1. before we can really go mainstream:
1. Scalability.
2. Security.
3. Usability
1. Seems like security is as much an education problem, as tooling. Any ideas how we should approach this?
1. Documentation helps.
2. Realize that you will spend proportion of 40-to-1 on testing/auditing your contract vs writing.
3. Team audits
1. Doing an audit within your team.
2. Once you’ve done your personal work on the smart contract, and you’ve done your own audit; then get together with your team, and start talking about your concerns, and you’ll see that one idea leads to another, and you discover issues.
1. Audits
1. Write some small bugs in the code, and see if the code reviewers find that bug.
2. Even if the auditor knows that there are bugs, they will be forced to go deeper into the code.
1. Bug bounties.
1. I was skeptical of these at first. Why would people review this code?
2. But I have seen personally over the last year that big security holes have been discovered in bug bounties.
3. Bug bounties force you to write very good code.
1. You need to choose the right names for variables, document it, it needs to be understandable.
1. Good resource: Consensys, on the history of all bugs. https://github.com/ConsenSys/smart-contract-best-practices
2. This wiki could be complemented with these more generic ideas – around bug bounties, reference smart contracts etc.

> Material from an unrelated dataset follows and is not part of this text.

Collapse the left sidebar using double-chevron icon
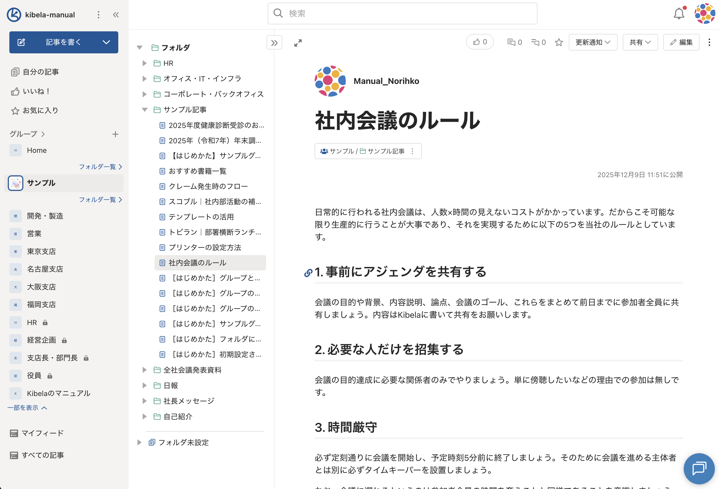 115,15
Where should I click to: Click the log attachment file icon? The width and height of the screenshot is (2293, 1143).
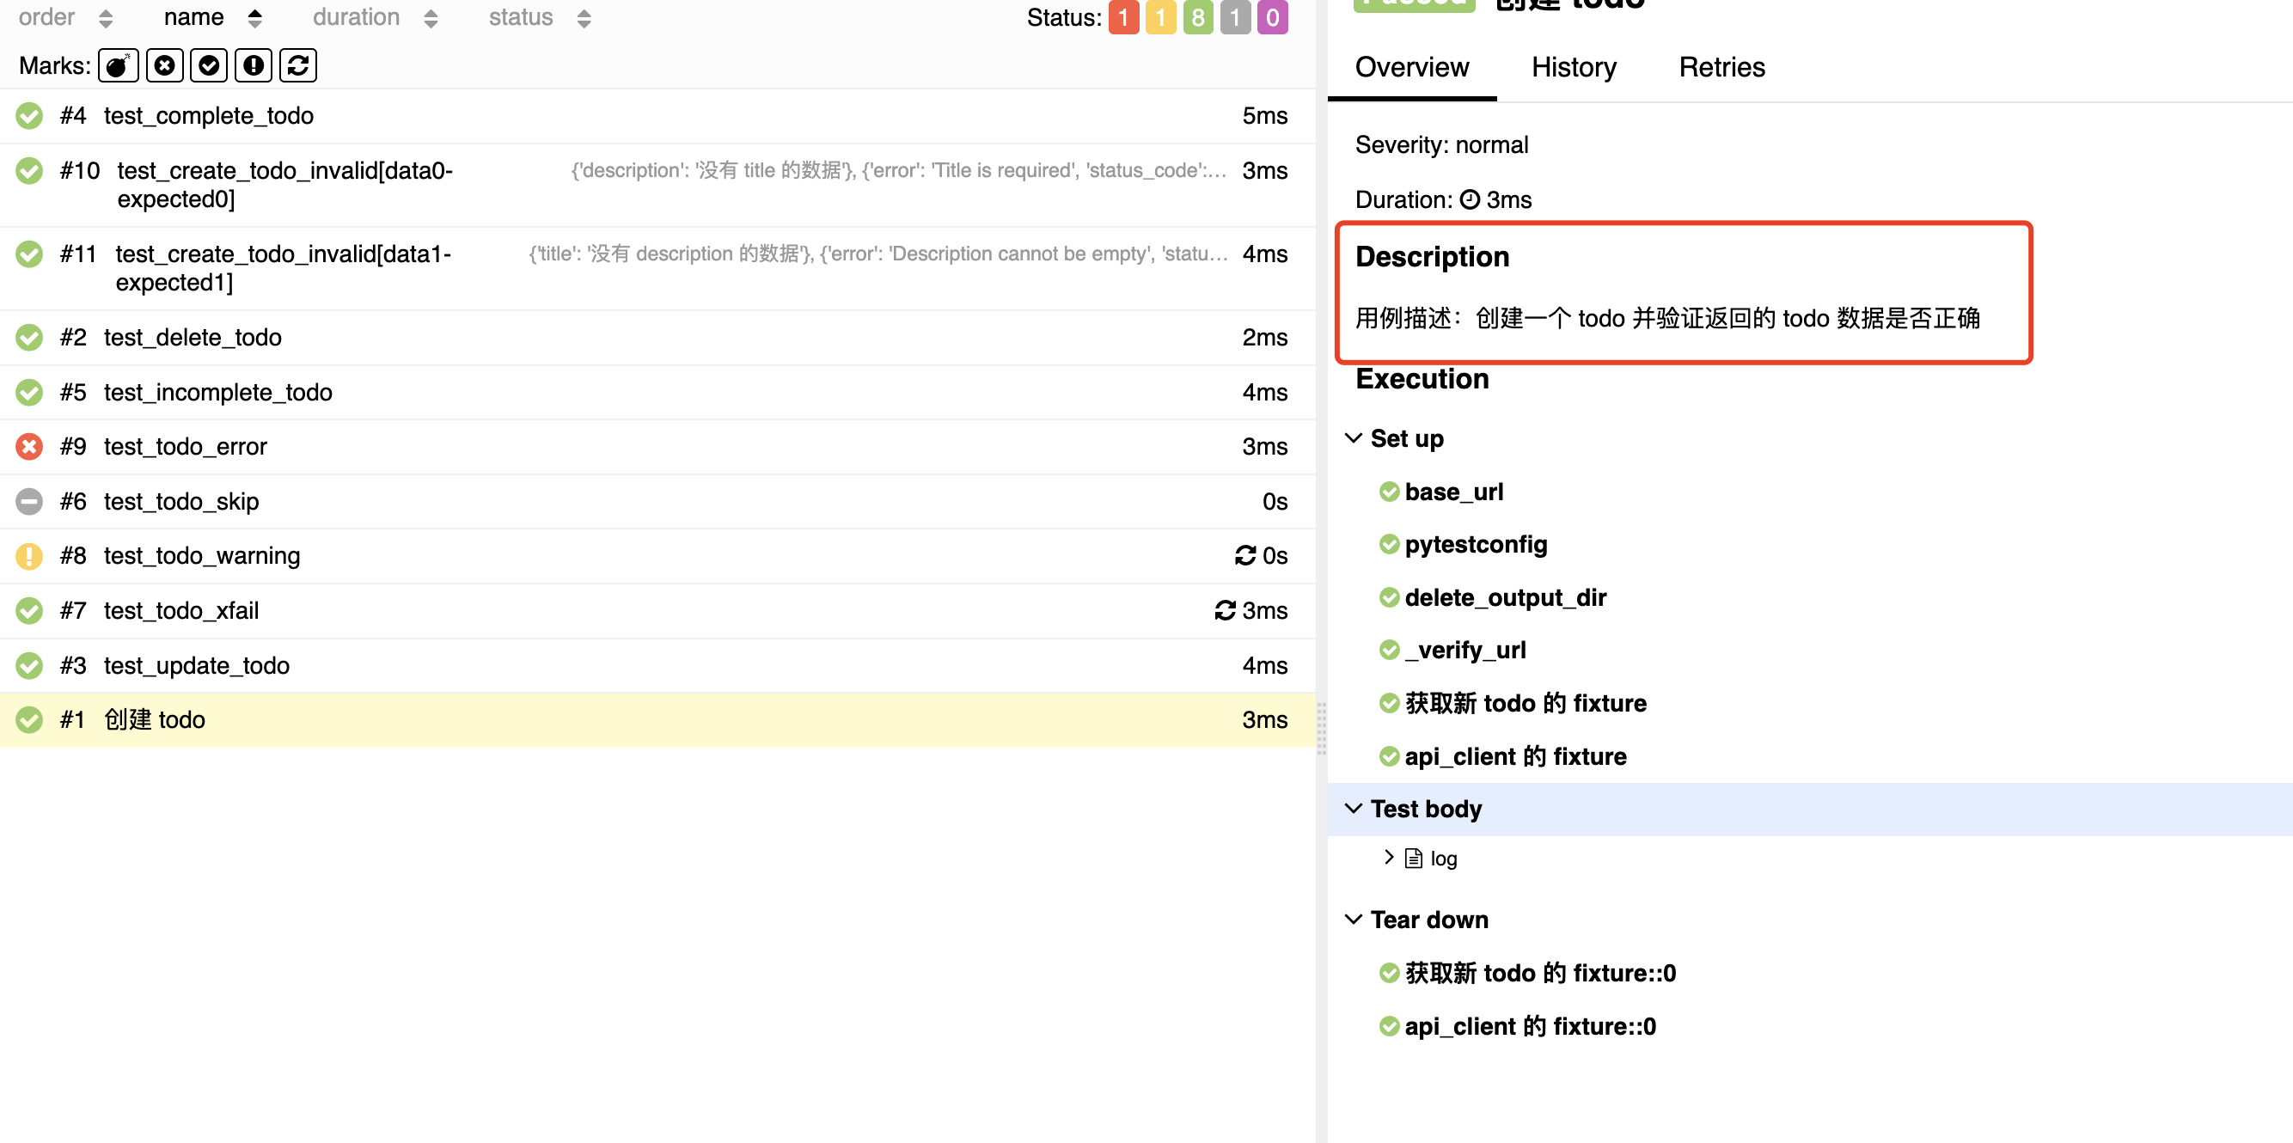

1. Maybe even write a book around it. An open-source book.
1. Smart contract developers could do an annual event – to categorize all the new bugs, new patterns – and consolidate them into the knowledge base.
1. What are your biggest frustrations?
1. Debugger
1. The debugger is still hard –– you have to learn crazy tricks to be able to do it faster.
1. Return codes
1. When a function reverts, you want to know why it reverted.
1. Code coverage
1. Truffle has something, but it’s specific to truffle.
2. I’d like these tools to be more generic.
1. Truffle that works for larger projects
1. Across multiple repositories. You want the contract repo to be able to publish it’s interface, and another repo can use that to interact with it, etc.